Development And Characterization Of Floating Microspheres Of Losartan Potassium

The objectives of this study to formulate the floating microspheres of Losartan Potassium in order to achieve a better dissolution rate which would further help in enhancing oral bioavailability.
Materials method: Preparation of Floating Microspheres by Emulsification solvent diffusion techniques, Evaluation of various properties of floating microspheres.
Result and discussion: Emulsification solvent diffusion technology was built and tested using Glycerolmonstearate, Ethanol, and Chloromethane polymers. Losartan potassium microparticles. LP1 to LP9 were partitioned. FT-IR was used to investigate the drug-excipient interaction. The functional group region of the pure drug spectrum showed waves 615.29cm-1, 754.17cm-1, 1095.57cm-1, 1205.01cm-1, 1498.69cm-1, 1618.28cm-1,1676.14cm-1, 3415.93cm-1. The spectral peak for functional group stretching vibrations is 615.29 cm-1 (OH, CH, CH3, CH2OH). In the spectrum of Losartan microparticles, there are no interactions between the medicine and its excipients. Some formulations have limited yields due to microsphere loss after washing.

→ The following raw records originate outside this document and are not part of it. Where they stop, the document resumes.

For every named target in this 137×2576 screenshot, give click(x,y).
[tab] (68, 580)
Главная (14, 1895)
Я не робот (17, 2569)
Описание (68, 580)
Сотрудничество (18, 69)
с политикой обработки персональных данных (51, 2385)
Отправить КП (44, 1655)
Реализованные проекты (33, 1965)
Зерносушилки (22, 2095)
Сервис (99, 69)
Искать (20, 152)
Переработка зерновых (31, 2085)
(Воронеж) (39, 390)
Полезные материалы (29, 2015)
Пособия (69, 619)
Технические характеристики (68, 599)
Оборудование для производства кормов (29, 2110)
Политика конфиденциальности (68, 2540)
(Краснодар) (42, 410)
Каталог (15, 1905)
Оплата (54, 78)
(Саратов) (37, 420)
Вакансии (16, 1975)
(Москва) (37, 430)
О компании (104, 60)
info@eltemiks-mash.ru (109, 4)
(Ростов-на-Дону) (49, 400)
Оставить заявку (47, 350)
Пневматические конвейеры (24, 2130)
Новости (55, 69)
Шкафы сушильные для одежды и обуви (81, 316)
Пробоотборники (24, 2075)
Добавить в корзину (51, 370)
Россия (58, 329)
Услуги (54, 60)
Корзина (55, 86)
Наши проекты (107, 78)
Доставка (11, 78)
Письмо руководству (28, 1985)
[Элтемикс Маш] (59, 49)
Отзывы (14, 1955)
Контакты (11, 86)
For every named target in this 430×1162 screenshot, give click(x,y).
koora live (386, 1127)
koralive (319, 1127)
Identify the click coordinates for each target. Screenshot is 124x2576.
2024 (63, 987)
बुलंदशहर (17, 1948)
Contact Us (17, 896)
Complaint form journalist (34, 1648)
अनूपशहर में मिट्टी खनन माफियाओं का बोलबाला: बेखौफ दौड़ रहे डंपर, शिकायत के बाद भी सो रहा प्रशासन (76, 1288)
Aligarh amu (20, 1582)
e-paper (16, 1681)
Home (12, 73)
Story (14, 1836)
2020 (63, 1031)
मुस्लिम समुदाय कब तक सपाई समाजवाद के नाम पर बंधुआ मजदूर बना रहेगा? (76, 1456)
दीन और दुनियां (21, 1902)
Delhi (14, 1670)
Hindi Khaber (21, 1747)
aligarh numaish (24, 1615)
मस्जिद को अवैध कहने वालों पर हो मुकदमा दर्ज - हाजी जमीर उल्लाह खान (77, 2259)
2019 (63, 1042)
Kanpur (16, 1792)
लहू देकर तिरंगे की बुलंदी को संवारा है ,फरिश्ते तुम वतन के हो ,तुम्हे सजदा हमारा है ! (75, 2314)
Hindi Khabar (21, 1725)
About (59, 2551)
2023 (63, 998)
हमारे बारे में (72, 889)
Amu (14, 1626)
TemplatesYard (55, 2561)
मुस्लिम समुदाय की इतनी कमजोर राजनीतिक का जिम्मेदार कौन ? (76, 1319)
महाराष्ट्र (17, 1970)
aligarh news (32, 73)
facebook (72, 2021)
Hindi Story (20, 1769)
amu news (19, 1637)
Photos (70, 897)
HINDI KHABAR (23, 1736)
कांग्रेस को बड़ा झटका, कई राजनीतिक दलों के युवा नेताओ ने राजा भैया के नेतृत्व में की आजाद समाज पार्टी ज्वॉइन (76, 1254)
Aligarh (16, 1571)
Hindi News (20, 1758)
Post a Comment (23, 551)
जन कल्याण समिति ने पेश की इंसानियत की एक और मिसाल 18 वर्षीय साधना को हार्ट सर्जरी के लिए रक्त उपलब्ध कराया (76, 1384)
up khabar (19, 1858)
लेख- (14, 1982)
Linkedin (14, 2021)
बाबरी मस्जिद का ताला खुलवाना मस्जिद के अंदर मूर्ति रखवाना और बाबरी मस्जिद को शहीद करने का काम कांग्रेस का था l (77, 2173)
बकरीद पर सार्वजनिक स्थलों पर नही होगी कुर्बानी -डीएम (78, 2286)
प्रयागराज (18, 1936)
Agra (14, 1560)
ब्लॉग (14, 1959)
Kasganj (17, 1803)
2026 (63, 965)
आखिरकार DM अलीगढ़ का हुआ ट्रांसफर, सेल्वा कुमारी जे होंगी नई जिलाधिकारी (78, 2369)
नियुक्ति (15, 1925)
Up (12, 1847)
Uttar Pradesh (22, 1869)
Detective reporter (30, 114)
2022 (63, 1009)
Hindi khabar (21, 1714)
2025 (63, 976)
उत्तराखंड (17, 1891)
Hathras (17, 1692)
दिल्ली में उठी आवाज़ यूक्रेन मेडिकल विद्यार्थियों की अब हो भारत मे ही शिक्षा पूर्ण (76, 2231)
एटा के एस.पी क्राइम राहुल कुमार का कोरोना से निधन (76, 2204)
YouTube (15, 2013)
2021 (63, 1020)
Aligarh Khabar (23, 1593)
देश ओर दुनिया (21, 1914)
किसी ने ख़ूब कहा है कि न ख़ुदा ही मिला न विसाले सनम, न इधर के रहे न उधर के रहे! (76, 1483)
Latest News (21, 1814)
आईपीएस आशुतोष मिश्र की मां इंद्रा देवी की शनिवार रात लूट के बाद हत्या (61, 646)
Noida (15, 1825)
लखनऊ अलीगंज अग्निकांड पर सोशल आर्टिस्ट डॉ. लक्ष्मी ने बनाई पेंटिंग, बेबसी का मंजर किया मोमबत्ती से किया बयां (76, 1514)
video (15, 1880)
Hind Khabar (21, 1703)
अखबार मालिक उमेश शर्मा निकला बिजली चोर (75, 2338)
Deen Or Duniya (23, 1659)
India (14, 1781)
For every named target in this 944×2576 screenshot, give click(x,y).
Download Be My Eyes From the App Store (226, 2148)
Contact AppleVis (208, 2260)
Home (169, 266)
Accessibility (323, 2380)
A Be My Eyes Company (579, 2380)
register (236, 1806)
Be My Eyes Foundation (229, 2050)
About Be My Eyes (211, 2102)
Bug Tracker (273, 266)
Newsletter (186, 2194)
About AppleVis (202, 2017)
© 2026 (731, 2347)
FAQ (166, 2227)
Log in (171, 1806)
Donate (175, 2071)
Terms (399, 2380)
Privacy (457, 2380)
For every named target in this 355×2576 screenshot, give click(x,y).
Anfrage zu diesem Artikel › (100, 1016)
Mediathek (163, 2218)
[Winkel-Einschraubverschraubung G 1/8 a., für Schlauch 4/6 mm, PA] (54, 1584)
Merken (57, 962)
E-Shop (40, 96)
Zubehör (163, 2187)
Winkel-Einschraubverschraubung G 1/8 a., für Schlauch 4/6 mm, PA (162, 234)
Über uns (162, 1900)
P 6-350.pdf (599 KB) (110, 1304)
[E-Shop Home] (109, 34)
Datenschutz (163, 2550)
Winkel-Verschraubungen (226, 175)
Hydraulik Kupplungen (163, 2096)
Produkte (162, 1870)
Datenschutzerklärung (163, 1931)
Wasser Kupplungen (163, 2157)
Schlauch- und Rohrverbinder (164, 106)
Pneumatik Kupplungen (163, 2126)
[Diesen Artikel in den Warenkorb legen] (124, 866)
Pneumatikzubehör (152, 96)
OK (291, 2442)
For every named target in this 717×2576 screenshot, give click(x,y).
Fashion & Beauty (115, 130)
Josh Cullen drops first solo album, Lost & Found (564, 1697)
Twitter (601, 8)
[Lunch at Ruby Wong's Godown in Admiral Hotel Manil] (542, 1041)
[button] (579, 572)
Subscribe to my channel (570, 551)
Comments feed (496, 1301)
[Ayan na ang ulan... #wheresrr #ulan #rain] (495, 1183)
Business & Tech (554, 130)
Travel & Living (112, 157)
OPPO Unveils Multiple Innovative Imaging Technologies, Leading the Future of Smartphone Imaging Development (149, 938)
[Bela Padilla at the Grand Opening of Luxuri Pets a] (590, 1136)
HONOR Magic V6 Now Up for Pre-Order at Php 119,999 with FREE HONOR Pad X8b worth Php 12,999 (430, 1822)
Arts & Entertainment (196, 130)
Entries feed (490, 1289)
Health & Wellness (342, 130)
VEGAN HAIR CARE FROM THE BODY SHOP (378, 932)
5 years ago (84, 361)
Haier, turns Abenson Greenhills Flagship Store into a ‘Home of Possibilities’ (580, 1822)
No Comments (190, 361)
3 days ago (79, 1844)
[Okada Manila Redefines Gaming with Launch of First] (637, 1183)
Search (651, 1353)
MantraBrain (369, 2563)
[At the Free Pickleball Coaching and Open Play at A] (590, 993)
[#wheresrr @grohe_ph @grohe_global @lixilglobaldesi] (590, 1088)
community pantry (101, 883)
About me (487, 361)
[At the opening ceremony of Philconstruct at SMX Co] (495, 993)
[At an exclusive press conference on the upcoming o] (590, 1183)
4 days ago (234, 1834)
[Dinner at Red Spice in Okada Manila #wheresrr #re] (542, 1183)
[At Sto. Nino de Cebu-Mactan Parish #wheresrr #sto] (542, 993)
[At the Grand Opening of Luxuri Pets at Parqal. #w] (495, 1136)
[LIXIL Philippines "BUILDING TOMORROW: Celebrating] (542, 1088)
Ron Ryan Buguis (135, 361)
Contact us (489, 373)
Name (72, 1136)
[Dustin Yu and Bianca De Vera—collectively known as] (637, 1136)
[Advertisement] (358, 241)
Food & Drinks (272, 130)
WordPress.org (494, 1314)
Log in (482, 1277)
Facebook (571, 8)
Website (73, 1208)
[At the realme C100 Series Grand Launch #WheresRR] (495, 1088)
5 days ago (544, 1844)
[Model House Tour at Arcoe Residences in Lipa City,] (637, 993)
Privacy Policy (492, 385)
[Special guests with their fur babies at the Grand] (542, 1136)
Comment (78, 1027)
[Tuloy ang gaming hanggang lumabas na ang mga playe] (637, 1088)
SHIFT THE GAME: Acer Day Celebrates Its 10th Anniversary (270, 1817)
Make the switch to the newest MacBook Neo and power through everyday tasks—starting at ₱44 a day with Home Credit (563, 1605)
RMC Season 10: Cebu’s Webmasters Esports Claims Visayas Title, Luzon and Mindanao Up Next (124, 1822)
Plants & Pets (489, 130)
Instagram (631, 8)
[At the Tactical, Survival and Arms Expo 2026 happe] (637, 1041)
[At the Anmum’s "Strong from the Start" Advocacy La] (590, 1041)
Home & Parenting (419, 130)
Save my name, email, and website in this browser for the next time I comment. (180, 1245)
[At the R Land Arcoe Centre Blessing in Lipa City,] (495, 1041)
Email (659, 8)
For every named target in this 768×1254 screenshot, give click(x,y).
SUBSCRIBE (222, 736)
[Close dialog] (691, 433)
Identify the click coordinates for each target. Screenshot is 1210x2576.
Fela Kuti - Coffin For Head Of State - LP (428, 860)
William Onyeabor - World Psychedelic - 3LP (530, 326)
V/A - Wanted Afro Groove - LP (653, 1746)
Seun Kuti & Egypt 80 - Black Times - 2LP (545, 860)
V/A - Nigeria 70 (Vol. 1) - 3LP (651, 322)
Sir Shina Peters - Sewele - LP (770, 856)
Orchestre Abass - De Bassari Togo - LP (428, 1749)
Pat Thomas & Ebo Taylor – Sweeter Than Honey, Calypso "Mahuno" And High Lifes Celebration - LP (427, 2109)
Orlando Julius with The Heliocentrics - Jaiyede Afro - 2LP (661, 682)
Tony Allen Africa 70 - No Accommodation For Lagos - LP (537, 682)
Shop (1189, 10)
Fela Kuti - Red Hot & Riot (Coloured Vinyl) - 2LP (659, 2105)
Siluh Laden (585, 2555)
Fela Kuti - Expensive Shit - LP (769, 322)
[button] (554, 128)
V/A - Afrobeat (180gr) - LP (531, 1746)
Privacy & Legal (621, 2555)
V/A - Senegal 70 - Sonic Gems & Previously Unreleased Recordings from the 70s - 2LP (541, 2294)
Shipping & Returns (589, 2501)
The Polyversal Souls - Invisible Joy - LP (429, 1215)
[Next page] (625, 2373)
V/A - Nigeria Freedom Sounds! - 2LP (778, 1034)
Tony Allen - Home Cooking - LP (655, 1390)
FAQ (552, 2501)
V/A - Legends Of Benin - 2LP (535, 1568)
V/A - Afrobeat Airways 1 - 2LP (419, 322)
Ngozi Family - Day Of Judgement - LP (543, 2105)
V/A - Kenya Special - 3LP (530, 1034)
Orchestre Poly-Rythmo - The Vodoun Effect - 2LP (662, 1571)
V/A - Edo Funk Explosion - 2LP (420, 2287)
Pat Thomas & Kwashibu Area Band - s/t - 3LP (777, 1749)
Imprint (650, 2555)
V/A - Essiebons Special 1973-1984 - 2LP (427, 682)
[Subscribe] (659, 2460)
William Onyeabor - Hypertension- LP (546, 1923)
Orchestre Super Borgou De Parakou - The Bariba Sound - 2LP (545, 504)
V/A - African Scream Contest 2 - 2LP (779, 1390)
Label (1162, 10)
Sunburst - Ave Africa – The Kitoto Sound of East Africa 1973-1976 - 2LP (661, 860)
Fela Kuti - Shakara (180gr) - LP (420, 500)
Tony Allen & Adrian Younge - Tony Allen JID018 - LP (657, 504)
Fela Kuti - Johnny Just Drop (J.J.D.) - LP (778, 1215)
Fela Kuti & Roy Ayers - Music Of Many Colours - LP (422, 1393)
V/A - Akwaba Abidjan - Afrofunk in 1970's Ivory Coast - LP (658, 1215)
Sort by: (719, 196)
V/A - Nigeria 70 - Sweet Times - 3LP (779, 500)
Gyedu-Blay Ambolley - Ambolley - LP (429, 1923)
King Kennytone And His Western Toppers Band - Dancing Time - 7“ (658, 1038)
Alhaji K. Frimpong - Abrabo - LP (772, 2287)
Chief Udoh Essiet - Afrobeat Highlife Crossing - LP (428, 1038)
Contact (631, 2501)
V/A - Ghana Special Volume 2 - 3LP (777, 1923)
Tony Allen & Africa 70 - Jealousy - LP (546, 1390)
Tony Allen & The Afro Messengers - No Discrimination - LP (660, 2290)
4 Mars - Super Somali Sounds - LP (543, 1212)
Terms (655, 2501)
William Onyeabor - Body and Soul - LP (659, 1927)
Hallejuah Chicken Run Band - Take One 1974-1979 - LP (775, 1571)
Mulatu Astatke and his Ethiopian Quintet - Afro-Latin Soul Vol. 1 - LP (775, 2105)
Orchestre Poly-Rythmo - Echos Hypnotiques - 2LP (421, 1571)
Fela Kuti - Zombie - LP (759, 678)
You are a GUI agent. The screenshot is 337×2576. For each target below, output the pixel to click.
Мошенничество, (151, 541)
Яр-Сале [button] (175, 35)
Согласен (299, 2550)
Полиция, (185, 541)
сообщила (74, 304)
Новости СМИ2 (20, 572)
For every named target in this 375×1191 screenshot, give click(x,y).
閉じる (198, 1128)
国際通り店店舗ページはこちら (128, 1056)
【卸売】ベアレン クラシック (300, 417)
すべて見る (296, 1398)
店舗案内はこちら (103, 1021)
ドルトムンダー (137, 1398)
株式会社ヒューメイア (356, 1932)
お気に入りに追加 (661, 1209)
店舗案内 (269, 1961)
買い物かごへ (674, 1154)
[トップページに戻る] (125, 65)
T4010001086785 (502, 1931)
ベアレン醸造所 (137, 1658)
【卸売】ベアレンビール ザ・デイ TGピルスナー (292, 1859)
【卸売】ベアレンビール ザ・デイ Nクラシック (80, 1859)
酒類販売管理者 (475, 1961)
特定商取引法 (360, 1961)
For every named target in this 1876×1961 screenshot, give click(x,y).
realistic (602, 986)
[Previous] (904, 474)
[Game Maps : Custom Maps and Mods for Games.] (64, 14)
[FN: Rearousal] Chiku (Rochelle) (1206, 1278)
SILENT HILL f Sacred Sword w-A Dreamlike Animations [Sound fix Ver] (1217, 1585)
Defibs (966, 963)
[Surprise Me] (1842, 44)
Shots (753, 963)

Conclusion: The polymer-to-drug ratio also affects particle size and drug release pattern. LP2 and LP9 have higher drug entrapment efficiency than LP1 to LP9. LP9 loaded 96% faster than F8. It produced large percentages, with LP9 yielding 96%. The flow properties of LP1–LP9 were measured. Carr's index and angle of repose measurements revealed no flow quality issues. 96.89 percent of the formulations showed progressive and sustained in vitro drug release over 8 hours. Losartan potassium microparticles were assessed for stability at 40°C, 2°C, and 75% RH. The drug's solubility and colour did not change in an in vitro drug release test.